The last of the leaves had gone and the fearful storms of winter had begun to beat over Tintagel when one day one of my women came to me and said that a man had come to seek me.

“At this season?” I looked out beyond the window, where unceasing rain beat down from skies as grey and bleak as the inside of my own mind. What traveller would come through this bitter weather, struggling through storms and darkness? No; whoever he might be, I cared not. “Say to him that the Duchess of Cornwall sees no man, and send him away.”

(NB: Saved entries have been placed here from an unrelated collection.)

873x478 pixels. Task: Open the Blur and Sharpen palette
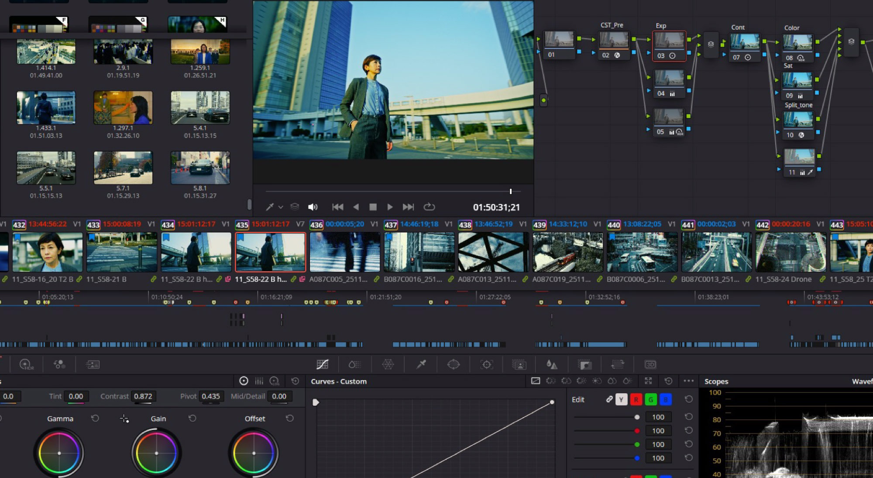(552, 364)
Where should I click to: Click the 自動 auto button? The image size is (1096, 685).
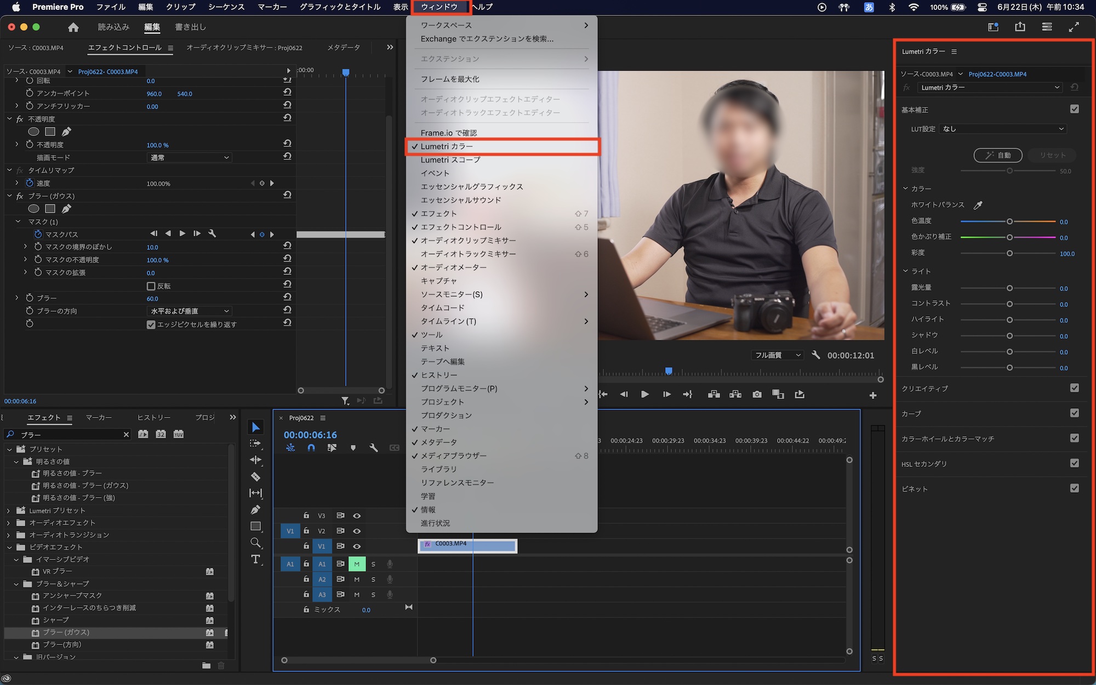coord(998,155)
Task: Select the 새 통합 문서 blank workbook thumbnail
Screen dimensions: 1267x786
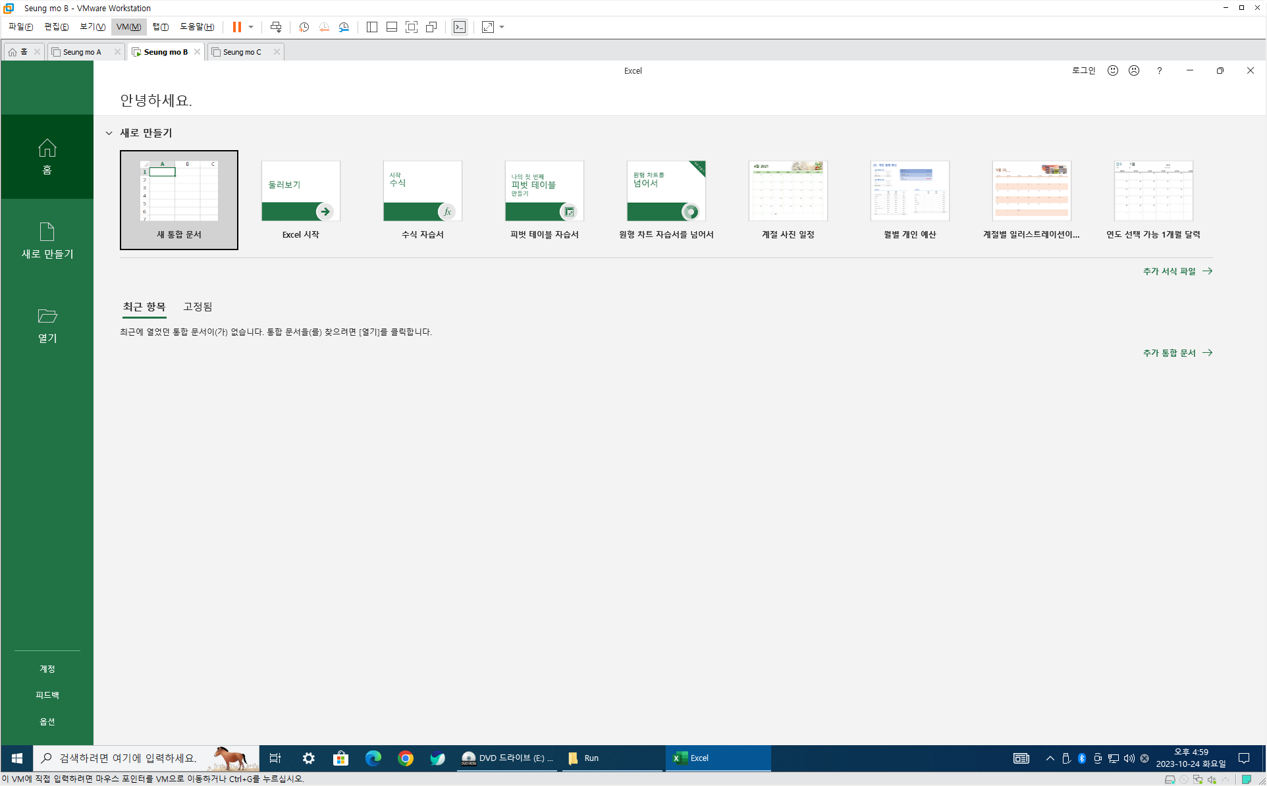Action: (x=179, y=199)
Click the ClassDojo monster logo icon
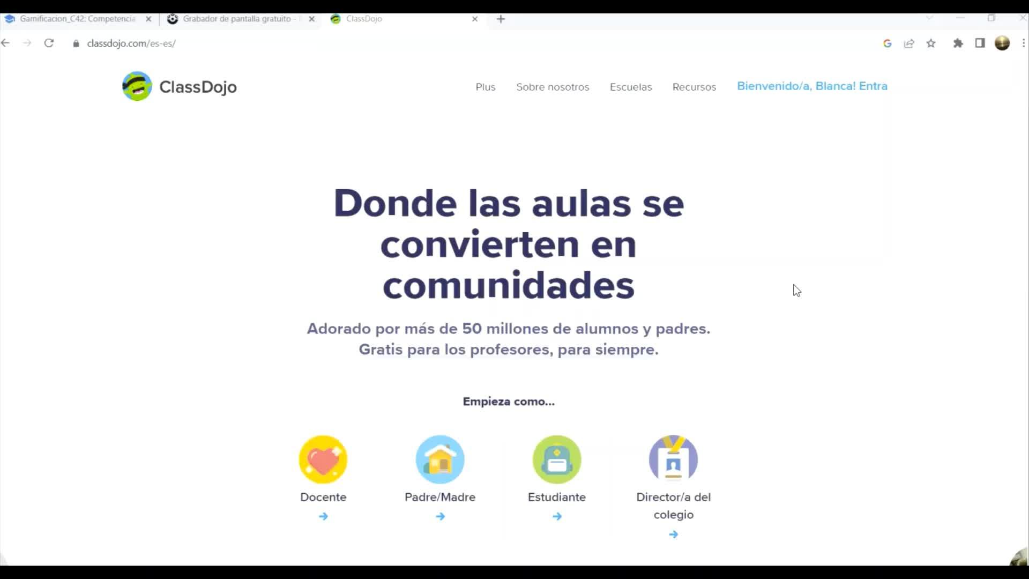 (137, 86)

“Into the rain on a night such as this will be, lady?” I was startled that the woman should protest; most of them feared me for a sorceress, and I was content to have it so. But the woman was right; Tintagel had never failed in hospitality when it was in the hands of my long-dead father, or of Igraine . . . so be it. I said, “Give the traveller hospitality fitting his rank, and food, and bed; but tell him that I am ill, and cannot receive him.”

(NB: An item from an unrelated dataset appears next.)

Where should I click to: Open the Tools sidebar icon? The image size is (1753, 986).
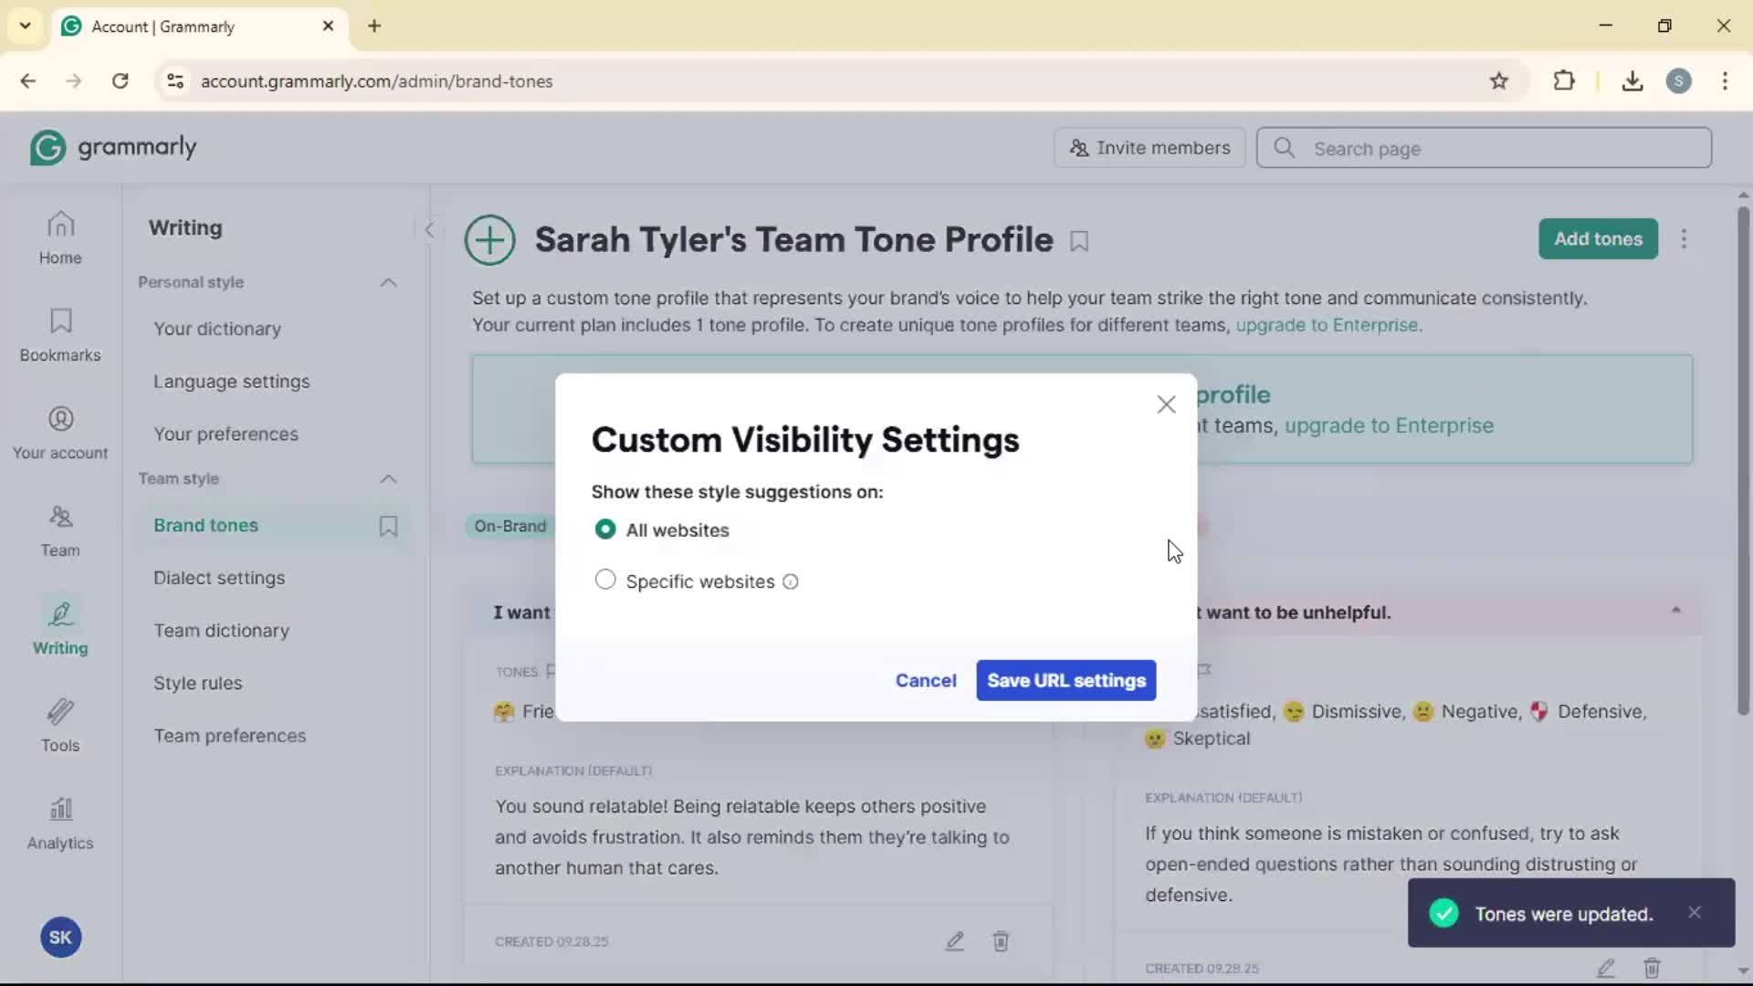click(60, 726)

She went away and I lay watching the fierce rain and darkness, feeling its cold breath through the slit of the window and trying to find my way back into the peaceful blankness where now I felt most like myself. But after a very little, the door opened again and the woman returned, and I started upright, shaking with anger, the first emotion I had let myself feel in many weeks.

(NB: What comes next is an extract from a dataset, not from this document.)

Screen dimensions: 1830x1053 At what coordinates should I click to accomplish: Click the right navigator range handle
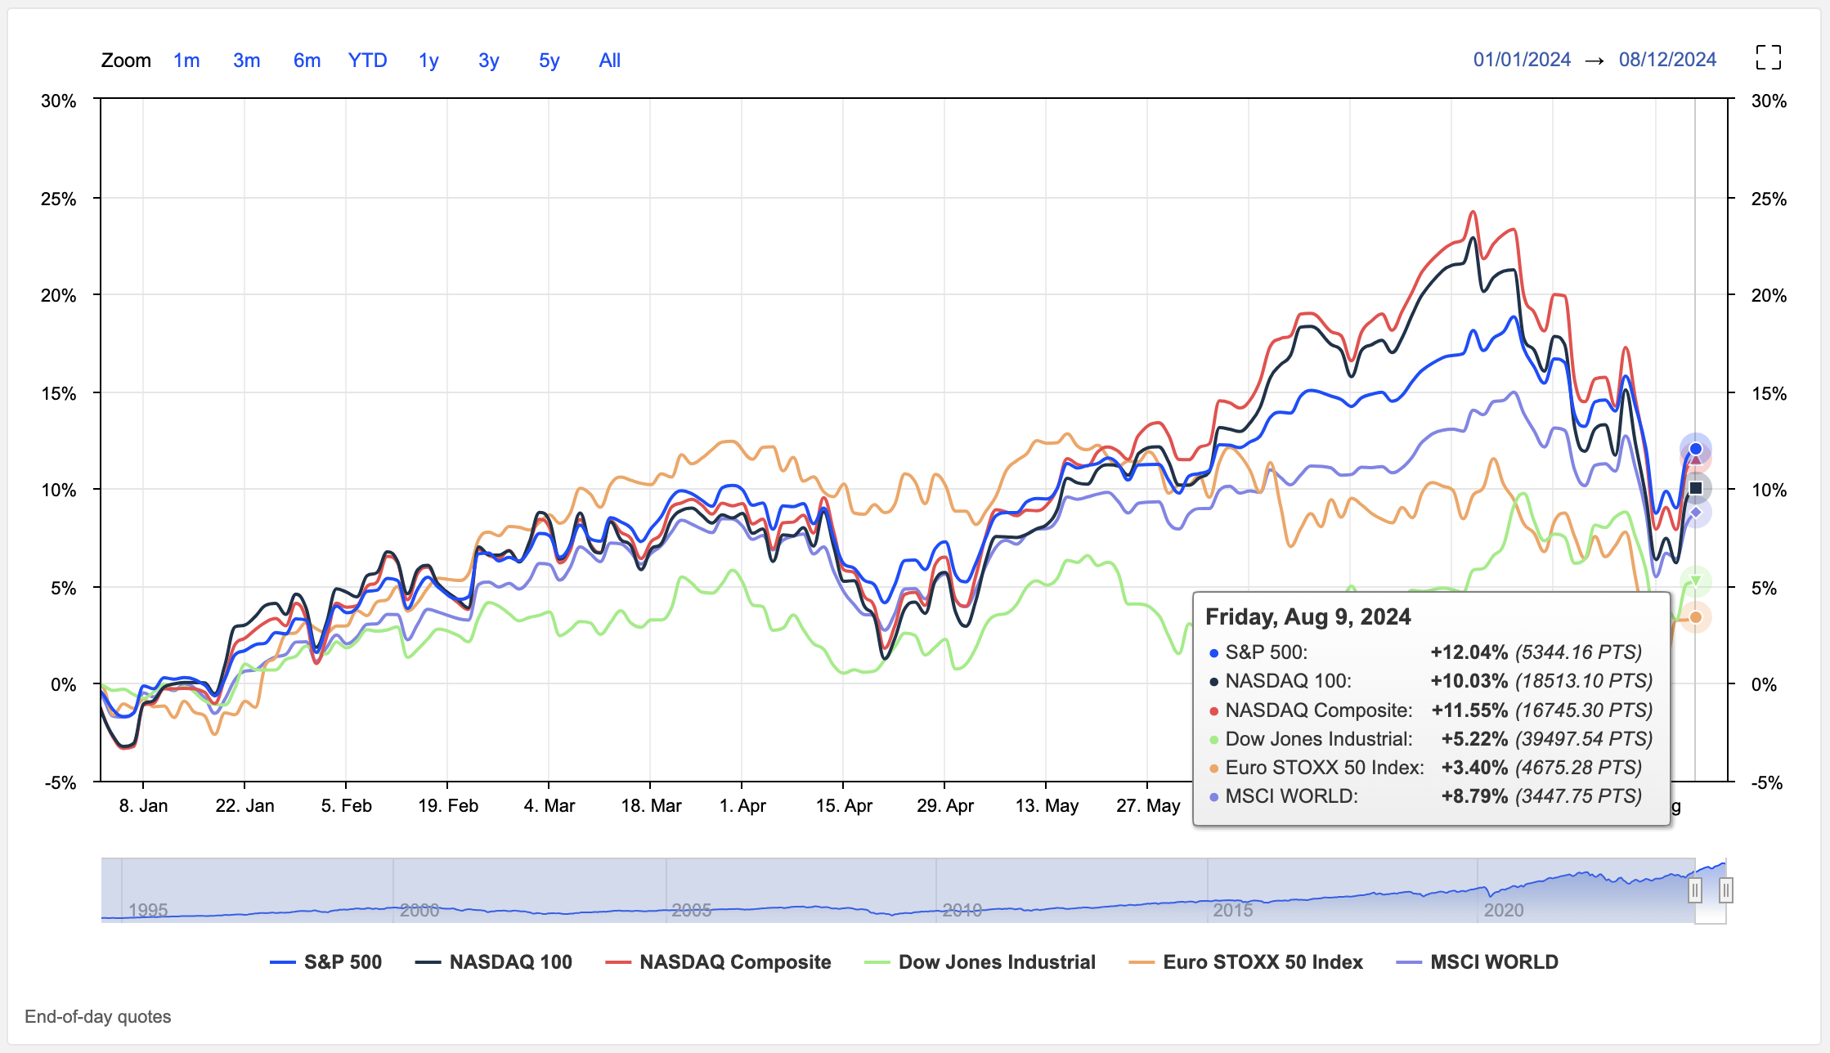[1725, 889]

“I have not summoned you, and I did not bid you return! How dare you?”

“I am charged with a message for you, lady,” she said, “a message I didn’t dare say no to, not when one of the high ones speaks. . . . He said, ‘I speak not to the Duchess of Cornwall but to the Lady of Avalon, and she cannot refuse the Messenger of the Gods when the Merlin seeks audience and counsel.’ ” The woman paused and said, “I hope I’ve got it right . . . he made me say it over twice to be sure I had it all.”

Now, against my will, I felt the stirrings of curiosity. The Merlin? But Kevin was Arthur’s man, surely he would not have come like this to me. Had he not aligned himself firmly with Arthur and with the Christians, traitor to Avalon? But perhaps some other man now held that office, Messenger of the Gods, Merlin of Britain . . . and now I thought of my son Gwydion, or Mordred as I supposed I must now think of him; perhaps this was his office, for he alone would now think of me as Lady of Avalon. . . . After a long silence, I said, “Tell him I will see him, then.” After a moment I added, “But not like this. Send someone to dress me.” For I knew that I was too weak to put on my own clothes. But I would not receive any man this way, weak and ill and in my bedchamber; I, who was priestess of Avalon, would manage to stand on my feet before the Merlin, even if what he brought was sentence of death for all my failure . . . I am still Morgaine!

I managed to rise, to have my dress put on and my shoes, and my hair braided down my back and covered with the veil of a priestess; I even painted, after the woman’s clumsy hands had twice botched it, the symbol of the moon on my forehead. My hands—I noted it incuriously, as if they belonged to someone else—were shaking, and I was weak enough that I let the woman give me her arm as I crawled down the steep stairs. But the Merlin should not see my weakness.

A fire had been built in the hall; the fire was smoking a little, as always here when it rained, and through the smoke I could see only a man’s figure seated by the fire, turned away from me, draped in a grey cloak—but at his side stood a tall harp I could not mistake; from My Lady I knew the man. Kevin’s hair was all grey now, but he dragged his stooped body upright as I came in.

“So,” I said, “you call yourself still Merlin of Britain, when you serve only Arthur’s will and defy that of Avalon?”